A few hours later we watched from hiding as three Tarns with riders flew overhead, passing over our thickets and flying north. They were armed with spears, and heavy war shields hung from the saddle rings.

“They are Kurgus's men,” said Brinn as he lay on his back, and I lay curled in his arms with my head on his chest. “They would have soon caught us if I had continued to fly north. Thunder Rider cannot fly as quickly as them since it carries three slave-girls as cargo.”

“They will think we are still ahead of them then, Master?”

“I expect so. For a time at least. Eventually they will realise they have lost us, and then I suppose they will simply head to the area of Lydius and Laura to watch for the arrival of a lone Tarnsman from the south.
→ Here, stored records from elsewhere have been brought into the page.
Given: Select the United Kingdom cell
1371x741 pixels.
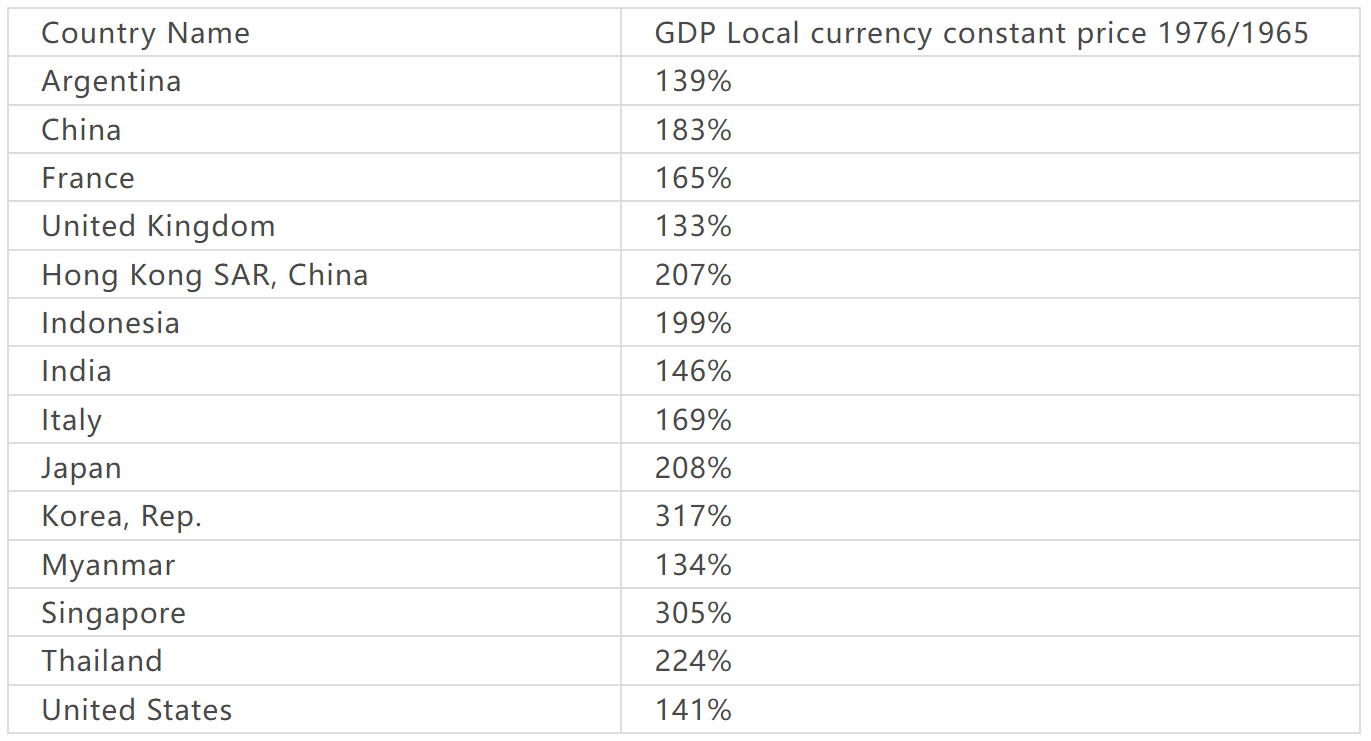Looking at the screenshot, I should pyautogui.click(x=158, y=226).
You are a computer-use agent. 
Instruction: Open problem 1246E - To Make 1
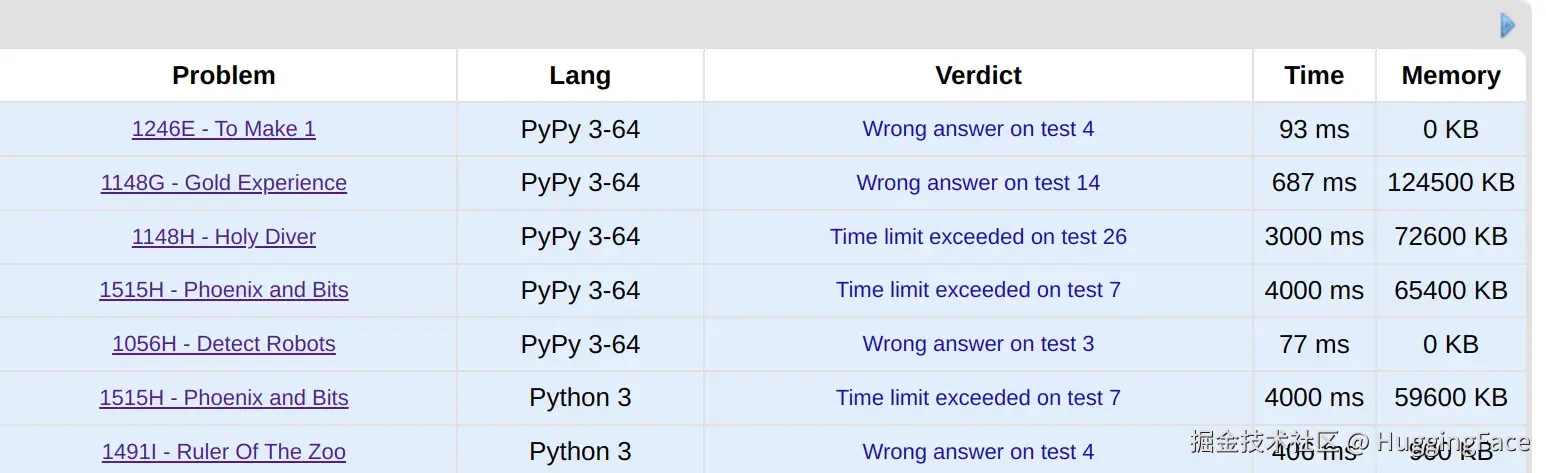(x=224, y=129)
They may even spread word in the cities between here and the Laurius river for local operatives of the Kurii to seek us out. We had best avoid the central cities during our journey north.”

“But surely if you are correct in respect of Jacinta, and her loyalties are still with Kurgus, then he wants you to escape, in which case why is he pursuing you?”

“Kurgus would have to make this look realistic. I do not know. I cannot be sure of anything. Perhaps the Tarnsmen have been instructed not to find me. Or perhaps Jacinta is telling the truth and Kurgus is desperately trying to find me.”

“I want to believe that Jacinta is telling the truth.”   

“Of course you do, Emma. She pretends to be your friend. She is very clever like that.”

As we travelled further North there was one constant to our journey. People fled for cover as soon as our Tarn was sighted in the sky.

“They think I’m raiding,” said Brinn as the men and women in a convoy of three wagons lashed their draught Tharlarions and made for the nearest thickets of trees at top speed. “They can see I have girls chained to my saddle rings and they think I’m hunting for more.” Brinn flew past them, much to their relief.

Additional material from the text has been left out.